Daniel Gapin : Il faut choisir tant la vie est courte pour un homme qui ignore l’ennui. Et, si le verbe et l’écriture font partie de moi, peindre et former laisseront des traces à des interprétations diverses, au-delà de mes intentions où la vie triomphe toujours par les couleurs. Je ne peux m’exprimer dans le gris et dans une esthétique souvent froide et trop calculée. Je stimule toujours la créativité au-delà de la technique et des proportions. Ces aspects intervenants au fur et à mesure sans devoir supplanter l’émotion, lorsque je suis sollicité pour accompagner des envies de dessiner, peindre ou façonner des volumes....

Le Mague : Dans le Médoc, existe-t-il des lieux et structures ouvertes qui peuvent accueillir des artistes accomplis et engagés comme toi ?

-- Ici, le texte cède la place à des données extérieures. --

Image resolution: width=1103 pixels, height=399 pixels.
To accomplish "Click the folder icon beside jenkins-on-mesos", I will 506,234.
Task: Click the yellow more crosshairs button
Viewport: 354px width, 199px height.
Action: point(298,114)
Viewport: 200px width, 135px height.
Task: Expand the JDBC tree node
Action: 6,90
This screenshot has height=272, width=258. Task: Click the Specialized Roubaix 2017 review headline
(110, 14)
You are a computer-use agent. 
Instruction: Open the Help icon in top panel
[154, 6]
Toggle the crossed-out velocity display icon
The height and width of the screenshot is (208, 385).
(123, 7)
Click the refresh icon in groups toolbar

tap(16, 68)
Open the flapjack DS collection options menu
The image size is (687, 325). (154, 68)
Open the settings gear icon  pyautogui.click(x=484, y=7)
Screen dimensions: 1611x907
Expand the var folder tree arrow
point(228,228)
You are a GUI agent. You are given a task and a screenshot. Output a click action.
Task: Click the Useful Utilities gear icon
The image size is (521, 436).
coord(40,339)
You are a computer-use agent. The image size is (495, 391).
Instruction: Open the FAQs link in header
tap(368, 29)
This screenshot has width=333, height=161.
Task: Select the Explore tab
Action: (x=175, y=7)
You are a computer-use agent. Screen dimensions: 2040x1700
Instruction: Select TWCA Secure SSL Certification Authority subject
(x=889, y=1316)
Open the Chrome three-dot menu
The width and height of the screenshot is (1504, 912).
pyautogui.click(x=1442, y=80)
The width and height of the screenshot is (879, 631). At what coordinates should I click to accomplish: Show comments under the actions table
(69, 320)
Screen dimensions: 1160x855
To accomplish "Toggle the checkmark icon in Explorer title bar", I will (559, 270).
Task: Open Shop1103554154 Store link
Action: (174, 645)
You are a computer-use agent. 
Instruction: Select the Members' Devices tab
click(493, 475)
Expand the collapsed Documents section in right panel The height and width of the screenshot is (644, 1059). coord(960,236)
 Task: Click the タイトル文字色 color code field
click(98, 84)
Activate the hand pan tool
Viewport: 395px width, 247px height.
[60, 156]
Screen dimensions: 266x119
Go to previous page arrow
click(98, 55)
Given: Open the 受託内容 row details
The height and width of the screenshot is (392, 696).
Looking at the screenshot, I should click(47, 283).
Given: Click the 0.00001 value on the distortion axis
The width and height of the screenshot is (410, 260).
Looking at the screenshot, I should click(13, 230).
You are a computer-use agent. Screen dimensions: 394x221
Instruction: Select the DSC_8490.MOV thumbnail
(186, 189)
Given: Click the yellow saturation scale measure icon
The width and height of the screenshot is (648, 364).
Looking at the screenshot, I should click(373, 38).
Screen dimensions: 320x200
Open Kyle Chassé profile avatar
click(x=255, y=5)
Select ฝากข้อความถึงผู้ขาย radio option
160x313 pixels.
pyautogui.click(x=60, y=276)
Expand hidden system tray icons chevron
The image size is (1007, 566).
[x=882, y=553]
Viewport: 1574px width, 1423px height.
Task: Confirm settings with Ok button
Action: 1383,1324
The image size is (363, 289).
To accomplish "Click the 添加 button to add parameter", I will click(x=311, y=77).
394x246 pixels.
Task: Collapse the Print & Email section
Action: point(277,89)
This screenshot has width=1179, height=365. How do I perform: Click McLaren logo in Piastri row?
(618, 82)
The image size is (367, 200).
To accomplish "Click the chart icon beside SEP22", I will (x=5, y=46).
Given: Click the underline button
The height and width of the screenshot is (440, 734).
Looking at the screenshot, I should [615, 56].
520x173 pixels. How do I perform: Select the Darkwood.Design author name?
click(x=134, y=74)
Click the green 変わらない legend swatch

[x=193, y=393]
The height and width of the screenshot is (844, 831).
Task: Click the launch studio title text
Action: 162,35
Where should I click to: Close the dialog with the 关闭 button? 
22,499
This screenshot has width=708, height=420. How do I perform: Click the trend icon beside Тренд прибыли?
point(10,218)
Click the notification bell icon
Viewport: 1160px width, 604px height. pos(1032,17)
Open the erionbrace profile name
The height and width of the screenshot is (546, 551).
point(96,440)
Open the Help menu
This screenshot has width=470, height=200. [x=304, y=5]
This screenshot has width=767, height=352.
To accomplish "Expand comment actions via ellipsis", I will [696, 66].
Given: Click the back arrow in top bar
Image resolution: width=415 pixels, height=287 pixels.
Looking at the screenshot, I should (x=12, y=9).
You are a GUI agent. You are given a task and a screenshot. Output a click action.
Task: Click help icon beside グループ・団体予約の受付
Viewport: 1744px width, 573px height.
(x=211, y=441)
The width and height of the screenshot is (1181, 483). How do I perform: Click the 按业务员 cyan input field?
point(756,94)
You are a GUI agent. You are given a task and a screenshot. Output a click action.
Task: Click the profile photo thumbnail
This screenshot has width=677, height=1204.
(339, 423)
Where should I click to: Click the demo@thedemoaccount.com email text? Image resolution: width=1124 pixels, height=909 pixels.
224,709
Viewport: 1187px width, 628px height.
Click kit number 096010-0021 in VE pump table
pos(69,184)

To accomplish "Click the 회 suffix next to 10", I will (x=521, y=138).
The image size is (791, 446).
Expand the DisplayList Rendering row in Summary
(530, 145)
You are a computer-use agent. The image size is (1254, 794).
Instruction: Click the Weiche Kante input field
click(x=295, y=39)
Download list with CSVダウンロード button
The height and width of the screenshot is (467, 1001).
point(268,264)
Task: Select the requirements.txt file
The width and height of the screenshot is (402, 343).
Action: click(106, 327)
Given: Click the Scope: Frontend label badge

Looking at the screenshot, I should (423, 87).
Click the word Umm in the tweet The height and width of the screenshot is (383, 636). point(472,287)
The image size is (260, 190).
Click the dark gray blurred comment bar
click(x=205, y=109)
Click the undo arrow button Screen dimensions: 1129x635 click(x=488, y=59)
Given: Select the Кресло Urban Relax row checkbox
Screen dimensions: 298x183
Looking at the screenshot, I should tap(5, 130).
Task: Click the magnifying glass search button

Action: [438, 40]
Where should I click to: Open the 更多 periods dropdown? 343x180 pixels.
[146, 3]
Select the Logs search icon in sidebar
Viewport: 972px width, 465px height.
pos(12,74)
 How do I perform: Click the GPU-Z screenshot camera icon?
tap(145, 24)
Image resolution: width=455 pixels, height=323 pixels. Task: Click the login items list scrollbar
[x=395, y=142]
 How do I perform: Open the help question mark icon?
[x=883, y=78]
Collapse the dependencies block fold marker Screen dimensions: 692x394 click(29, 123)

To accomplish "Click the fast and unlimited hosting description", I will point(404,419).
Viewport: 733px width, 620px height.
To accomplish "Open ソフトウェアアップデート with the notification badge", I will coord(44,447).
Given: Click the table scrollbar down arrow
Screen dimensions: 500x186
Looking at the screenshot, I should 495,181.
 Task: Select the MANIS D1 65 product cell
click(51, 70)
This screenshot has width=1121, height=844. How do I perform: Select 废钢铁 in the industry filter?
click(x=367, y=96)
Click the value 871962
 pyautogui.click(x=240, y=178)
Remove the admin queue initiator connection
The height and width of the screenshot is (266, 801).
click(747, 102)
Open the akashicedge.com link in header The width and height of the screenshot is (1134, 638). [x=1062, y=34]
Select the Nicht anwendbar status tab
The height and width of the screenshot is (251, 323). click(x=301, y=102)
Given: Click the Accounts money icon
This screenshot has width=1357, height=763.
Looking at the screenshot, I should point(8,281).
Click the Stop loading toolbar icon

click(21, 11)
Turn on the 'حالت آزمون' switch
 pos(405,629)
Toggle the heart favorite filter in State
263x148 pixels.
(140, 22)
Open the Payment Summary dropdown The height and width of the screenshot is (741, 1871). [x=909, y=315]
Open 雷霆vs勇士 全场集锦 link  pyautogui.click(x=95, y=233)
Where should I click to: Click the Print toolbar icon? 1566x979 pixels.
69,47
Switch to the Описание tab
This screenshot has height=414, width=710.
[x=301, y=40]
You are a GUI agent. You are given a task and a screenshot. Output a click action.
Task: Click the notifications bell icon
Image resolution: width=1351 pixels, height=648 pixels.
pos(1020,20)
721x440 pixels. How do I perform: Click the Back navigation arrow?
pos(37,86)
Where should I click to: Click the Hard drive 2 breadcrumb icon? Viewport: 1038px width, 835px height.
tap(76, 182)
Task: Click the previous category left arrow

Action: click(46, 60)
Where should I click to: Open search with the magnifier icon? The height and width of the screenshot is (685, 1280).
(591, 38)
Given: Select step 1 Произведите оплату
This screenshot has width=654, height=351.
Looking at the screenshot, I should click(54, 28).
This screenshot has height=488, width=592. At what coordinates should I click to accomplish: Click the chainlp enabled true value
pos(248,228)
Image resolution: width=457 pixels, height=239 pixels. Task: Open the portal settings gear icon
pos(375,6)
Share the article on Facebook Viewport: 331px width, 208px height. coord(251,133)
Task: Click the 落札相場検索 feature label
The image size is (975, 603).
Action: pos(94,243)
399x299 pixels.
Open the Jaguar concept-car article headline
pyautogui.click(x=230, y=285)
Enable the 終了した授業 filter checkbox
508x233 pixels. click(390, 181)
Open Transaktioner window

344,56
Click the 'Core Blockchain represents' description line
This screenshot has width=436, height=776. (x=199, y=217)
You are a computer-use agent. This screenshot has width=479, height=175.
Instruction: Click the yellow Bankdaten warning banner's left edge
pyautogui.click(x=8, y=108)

Daniel Gapin : Pour en venir sur mes incursions culturelles dans notre Médoc... brièvement ! L’artiste-artisan engagé que je suis a été plus sensible aux artistes qui épousaient les causes révolutionnaires et j’en ai rencontré, notamment lors de ces 30 présences à la Fête de l’Humanité, (pour l’ essentiel au salon du livre) qui reste la plus grande fête populaire, culturelle et politique malgré la censure des médias. Je n’ai jamais été stalinien et j’ai toujours combattu la bureaucratie et la prétention de certains technocrates à laisser croire qu’ils pouvaient penser à la place du peuple. L’idée d’un système autogestionnaire socialiste a fortement accompagné mes initiatives et recherches. Entre mes séjours en Touraine, en Isère et haute Savoie et ici en Gironde. Sans oublier la mise en séquences d’une pièce jouée au Nicaragua sur la révolution Française par 12 français devant des paysans armés.

Le Mague : Ploum ploum, ploum caribou, une fois de plus, tu te réfères à ton cher passé et tu ne réponds pas à ma question ! Mais présentement et concrètement dans le Médoc, Daniel où en es-tu de tes interventions culturelles ?

Daniel Gapin : Ici je me sens très isolé dans ma perception du rôle de la culture et des créations artistiques, qui ne sauraient être un supplément d’âme mais l’âme de toute vie. Bien sûr je mélange dans un égrégore la danse, la musique, la poésie et toutes les expressions .Je vais vivre une nouvelle expérience avec des enfants à Grayan et l’Hôpital à l’école et ma passion consistera de transmettre une joie de vivre et révéler des talents, tant le champ des possibles est immense pour notre futur à réinventer.

Le Mague : Les femmes ont eu et ont toujours une grande importance dans ton existence.

Daniel : Je me dois maintenant aussi de mentionner ma vie ici depuis 3 ans où j’ai rencontré une jeune femme qui m’a épousé dans une belle chapelle, pour mon premier mariage religieux. Elle a un cœur immense et celui-ci représente cette clef de voûte qui devrait conforter une construction, après un parcours agité socialement et sentimentalement. J’ai partagé mes engagements avec des femmes militantes dans une fidélité relative, (je suis resté plus fidèle à mes idées), mais dans le respect de l’amour vécu, reçu et donné. Cette vie m’a offert 4 enfants qui portent aussi des valeurs HUMANISTES dans leurs familles.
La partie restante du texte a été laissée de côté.